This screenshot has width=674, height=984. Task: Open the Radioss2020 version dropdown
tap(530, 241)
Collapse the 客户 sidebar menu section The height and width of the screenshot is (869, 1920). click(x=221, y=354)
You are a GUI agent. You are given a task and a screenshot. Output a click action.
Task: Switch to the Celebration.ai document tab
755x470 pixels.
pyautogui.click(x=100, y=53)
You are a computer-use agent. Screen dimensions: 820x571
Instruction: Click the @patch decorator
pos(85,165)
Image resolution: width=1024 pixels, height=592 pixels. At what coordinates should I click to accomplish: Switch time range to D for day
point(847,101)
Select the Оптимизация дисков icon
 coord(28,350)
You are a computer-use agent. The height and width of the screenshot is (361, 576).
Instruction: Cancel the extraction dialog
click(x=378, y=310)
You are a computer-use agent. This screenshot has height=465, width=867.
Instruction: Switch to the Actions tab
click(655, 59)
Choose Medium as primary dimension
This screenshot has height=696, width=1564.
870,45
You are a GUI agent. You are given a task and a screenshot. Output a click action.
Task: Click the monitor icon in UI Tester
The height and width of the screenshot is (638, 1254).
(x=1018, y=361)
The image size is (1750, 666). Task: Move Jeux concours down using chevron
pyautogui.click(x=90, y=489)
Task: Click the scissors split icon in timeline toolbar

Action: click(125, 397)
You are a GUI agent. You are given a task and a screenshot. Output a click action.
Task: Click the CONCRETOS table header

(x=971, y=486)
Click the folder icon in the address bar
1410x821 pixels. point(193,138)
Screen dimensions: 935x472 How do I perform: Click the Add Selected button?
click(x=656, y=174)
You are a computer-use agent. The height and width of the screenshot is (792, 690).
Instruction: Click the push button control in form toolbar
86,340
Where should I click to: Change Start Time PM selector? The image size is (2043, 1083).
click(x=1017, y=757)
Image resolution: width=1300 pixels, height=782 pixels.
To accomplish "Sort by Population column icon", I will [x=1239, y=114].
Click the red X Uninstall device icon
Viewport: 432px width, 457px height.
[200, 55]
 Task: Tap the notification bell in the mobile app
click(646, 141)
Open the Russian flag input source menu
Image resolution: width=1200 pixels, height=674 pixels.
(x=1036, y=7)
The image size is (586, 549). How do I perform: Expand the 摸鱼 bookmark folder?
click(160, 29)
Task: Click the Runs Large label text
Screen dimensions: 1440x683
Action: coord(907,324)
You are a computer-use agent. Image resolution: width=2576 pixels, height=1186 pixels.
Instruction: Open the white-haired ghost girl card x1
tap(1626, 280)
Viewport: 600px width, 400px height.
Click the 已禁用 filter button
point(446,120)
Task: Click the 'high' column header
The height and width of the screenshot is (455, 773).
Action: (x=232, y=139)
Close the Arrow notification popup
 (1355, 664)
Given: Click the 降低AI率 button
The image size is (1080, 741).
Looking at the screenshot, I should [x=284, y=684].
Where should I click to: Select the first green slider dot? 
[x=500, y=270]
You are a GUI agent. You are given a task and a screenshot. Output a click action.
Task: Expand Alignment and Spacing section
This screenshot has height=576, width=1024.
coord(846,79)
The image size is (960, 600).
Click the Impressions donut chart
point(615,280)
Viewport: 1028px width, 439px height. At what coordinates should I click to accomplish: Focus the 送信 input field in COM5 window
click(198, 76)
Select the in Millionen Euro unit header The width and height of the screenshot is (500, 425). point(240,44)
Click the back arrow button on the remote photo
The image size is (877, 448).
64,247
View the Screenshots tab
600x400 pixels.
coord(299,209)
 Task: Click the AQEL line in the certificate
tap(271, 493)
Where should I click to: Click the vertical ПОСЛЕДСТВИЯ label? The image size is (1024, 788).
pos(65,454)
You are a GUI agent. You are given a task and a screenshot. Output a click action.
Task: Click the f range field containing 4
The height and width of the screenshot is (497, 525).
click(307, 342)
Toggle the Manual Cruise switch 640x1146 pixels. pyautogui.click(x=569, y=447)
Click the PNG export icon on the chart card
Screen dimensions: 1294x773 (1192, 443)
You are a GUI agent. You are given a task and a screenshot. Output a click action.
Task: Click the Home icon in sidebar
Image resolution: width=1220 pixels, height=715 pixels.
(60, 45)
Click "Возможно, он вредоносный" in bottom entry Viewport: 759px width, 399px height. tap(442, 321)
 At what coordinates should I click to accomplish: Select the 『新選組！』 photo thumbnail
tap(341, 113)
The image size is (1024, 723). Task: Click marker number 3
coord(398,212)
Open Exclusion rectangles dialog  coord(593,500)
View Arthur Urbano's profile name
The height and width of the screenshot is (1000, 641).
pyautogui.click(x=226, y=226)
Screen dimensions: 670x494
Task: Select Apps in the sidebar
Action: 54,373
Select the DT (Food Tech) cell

Work order :: Go line by line through the material and count the lines holding the word "section". State only the total.

Expected answer :: 2